Each department has its own set of rules and regulations and these are flaunted with differing success. The one rule is to keep people and their cattle out, as they constitute "biotic pressure", as foresters put it. The irony of this bureaucratic control is that if a poor villager planted trees on revenue lands, he or she could be fined for trespass -- as indeed happened to the villagers of Gopalpura in Alwar district. And, the villager foolish enough to plant trees on forest land could even be jailed under existing laws.
Obviously this system of control needs to be rehauled. But this will call for the one thing that is usually the most difficult for governments to do -- coordinate between two departments, in this case, forests and rural development. We can only hope the Prime Minister will find some way to make this possible.

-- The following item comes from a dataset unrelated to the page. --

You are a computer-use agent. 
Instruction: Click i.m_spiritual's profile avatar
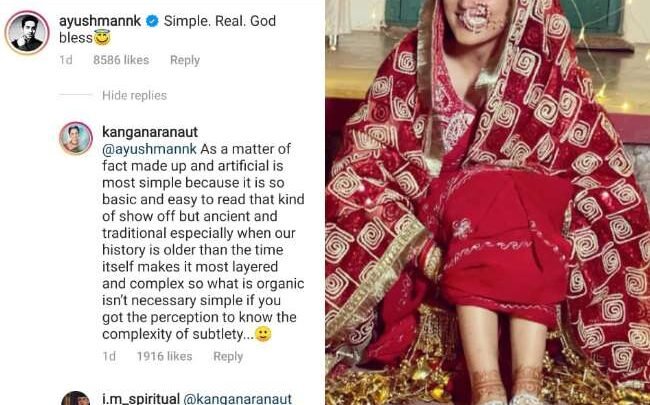[76, 398]
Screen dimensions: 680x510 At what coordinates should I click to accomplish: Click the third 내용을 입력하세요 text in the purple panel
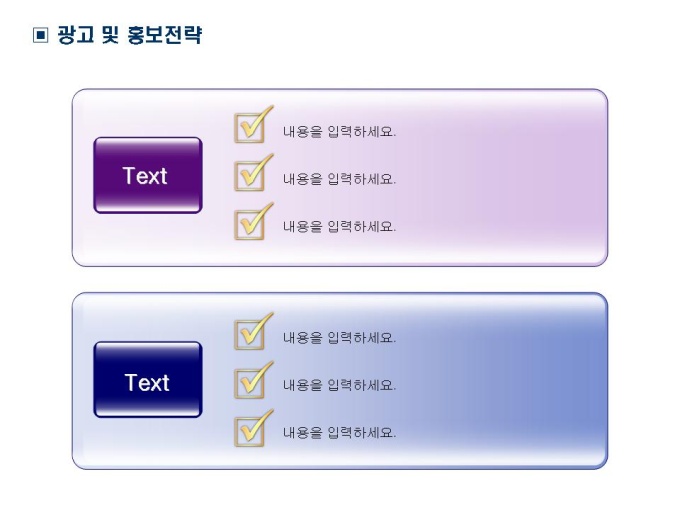[x=339, y=226]
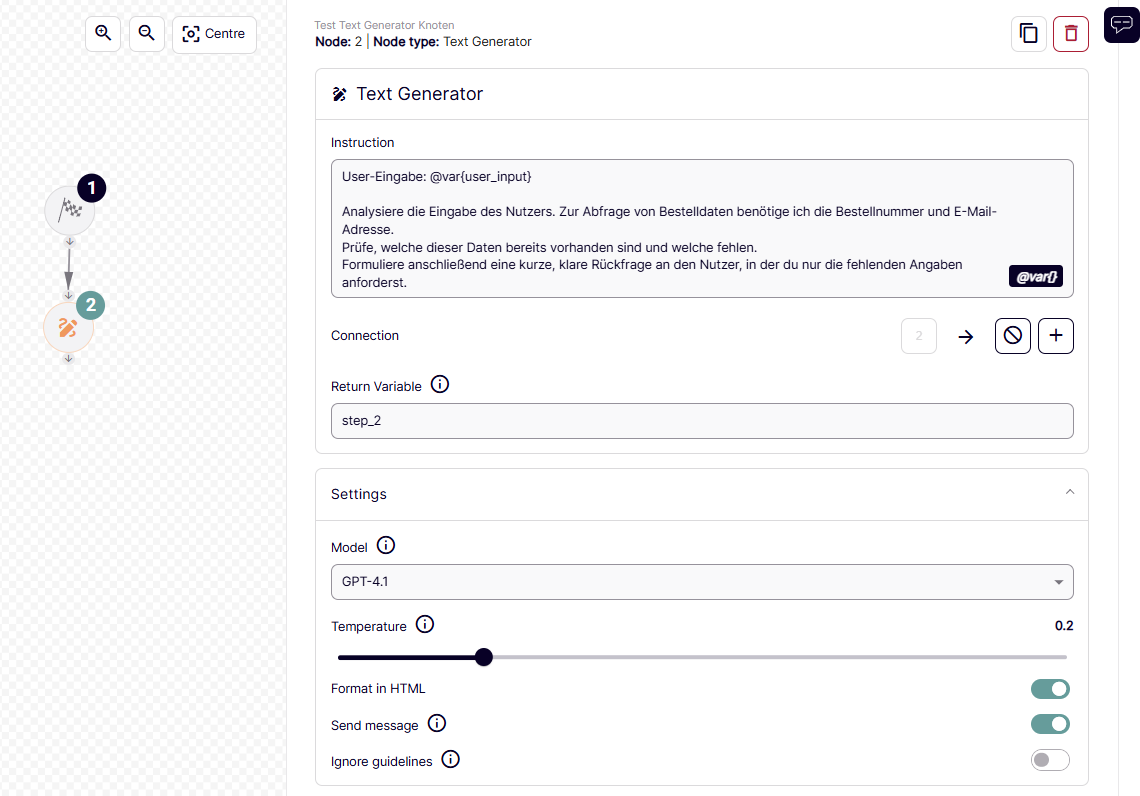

Secondly, numerous examples across the country have shown the starting point of wastelands development is water and not trees. Once a small water harvesting structure is built and an equitous system evolved for sharing the common water, the village community will acquire a real interest in protecting and regreening the catchment of its water system. Water binds private fields, cattle and self-interest to the health of the common land.
Therefore, village planning and not just land policy needs to be holistic and unified. Today, planning is sectoral and fragmented. Wastelands authorities are interested in trees and not water, whereas those interested in water are not interested in trees. Both, in any case, think big and not small, so the result is the village pond without its protected catchment becomes nothing more than a hole in the ground -- silted and dry. Trees keep getting planted, but they never survive.
Thirdly, afforestation needs appropriate institutions. Trees have to be planted and protected by the people, but for this to happen, the government must rethink the kind of institutions it wants at the village level.
The biggest failure of the last 40 years has been that the government has tried to do everything itself -- from building factories and roads to planting trees and grasses. People have participated, but only when the government has planned. What is clear is that India's vast environmental resources cannot be managed by centralised bureaucracies.
Wastelands development demands democratic village-level institutions that are in control of their own natural resource base. They must plant their own trees and benefit from them. Otherwise, planting trees will remain an exercise in juggling numbers on paper. Hence, the nature of village institutions should be such, they can promote consensus and openness in decision-making at the village level. It is in this context that the Panchayati Raj bill, which is still in Parliament, becomes important. It must be formulated, keeping the needs of wastelands development in mind.
Colonel Ram Singh must keep in mind that digging pits in the ground is the easiest task on which to spend money. It is ensuring the survival of the saplings planted in the pit that is the more complex task for a government to take up. He should start by learning from the mistakes of his predecessors, or else India will lose another decade beguiled by false hopes.